## READING PASSAGE
Catherine, the baby’s mother, gets 26 weeks paid maternity leave - which is up from 16 weeks. If she wishes she can then also take another 26 weeks maternity leave unpaid - and from 2007 the paid leave will increase to 9 months. Dads are not left out, they now have 2 weeks paid paternity leave - and from 2007 parents will be able to decide after the first 6 months whether it is the father or mother who takes leave to look after their baby until she is one year old. Over the term of this Parliament we will have legislated for paid maternity /paternity leave for the whole of the first year of a child’s life.


Once maternity and paternity leave is over, Ann’s mum and dad can request flexible working until the child is aged 6. Financially, parents have more help. Child Benefit has been increased by 50% since the start of the Labour Government in 1997. We have introduced childcare tax credits for 1.3m low income families, and Child and Working Families tax credit provides extra money to 9 out of 10 families.


It is easier for families to afford childcare for their children. Our National Childcare Strategy supports choice by expanding good quality and affordable childcare. We’ve more than doubled childcare funding, guaranteeing all three and four year olds a free 20 hours a week nursery place, and we’ve rolled out a major expansion of childcare schemes for low-income families like Sure Start.


Once Ann Smith goes to school her prospects will be better than ever. Literacy standards have risen, class sizes have fallen. In secondary school citizenship lessons ensure she will have a better understanding of the society in which she lives.


If Ann Smith is ill - perhaps she needs her tonsils out or other common childhood ailment - she will wait for less time for her operation than under the Conservative Government of previous times.


A Happy Household?

Of course in my imagination Ann would live in a happy household, but what if the family were not? Maybe her mum, Catherine, is the victim of domestic violence. We have introduced a huge overhaul in domestic violence legislation. There is better victim protection with a register of civil orders against alleged offenders. Rape victims can no longer be cross-examined by the alleged attacker in court cases. And if I can depart briefly from the family’s story at this point I want to congratulate Ann Cryer for her dogged and determined fight for all women suffering violence in their homes and for her fight to ensure that women are not subject to so called “honour” violence and forced marriage.


And if Ann Smith’s mum and dad split up? We have introduced measures to ensure this affects the children as little as possible. We have helped 150,000 lone parents find work through the New Deal for Lone Parents; this means that for the first time more than half of lone parents are in paid work. Unless you buy the winning lottery ticket, in a rollover week, getting and keeping good well-paid work is the route out of poverty for women and men.


If Ann Smith had been born under a Conservative Government she could have been one of the one in three children living in poverty. The Labour Government has taken a lot of action to tackle this situation - we have pledged to wipe out child poverty within a generation. We are well on the way and now we are working to ensure that those who continue to be less well off including many black and minority ethnic families get the right help and support to lift them out of poverty.


When Ann gets to her teenage years and leaves school, she will do so in the knowledge that whichever path she chooses she will have help and support. Following the report of the Women and Work Commission on closing the gender pay gap, she will have been exposed to a full range of possible careers from an early age. Tackling occupational segregation is a significant part of their recommendations allowing both girls and boys to enter non-stereotypical areas of work. If she wants to stay on in post 16 education, and her family has a low income, she will receive financial help from the government. She now has the opportunity to benefit from modern apprenticeships and skills training. Or she may be one of the 50% of young people going to university, and then she will receive means tested financial help.

## DATA LINES
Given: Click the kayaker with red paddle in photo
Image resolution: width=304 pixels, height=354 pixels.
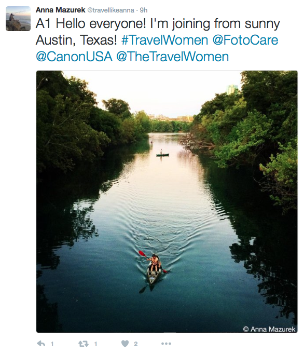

## EXERCISE A
Using the family policy passage, answer these:
(i) How many weeks of paid paternity leave do dads now have?
(ii) By what percentage has Child Benefit been increased since the start of the Labour Government in 1997?
(iii) How many lone parents have been helped to find work through the New Deal for Lone Parents?
## EXERCISE B
Retype everything from "It is easier" down to "like Sure Start." in the family policy passage.
The data has no part in this work.

## PROBLEM SOLUTION A
(i) 2 weeks
(ii) 50%
(iii) 150,000

## PROBLEM SOLUTION B
It is easier for families to afford childcare for their children. Our National Childcare Strategy supports choice by expanding good quality and affordable childcare. We’ve more than doubled childcare funding, guaranteeing all three and four year olds a free 20 hours a week nursery place, and we’ve rolled out a major expansion of childcare schemes for low-income families like Sure Start.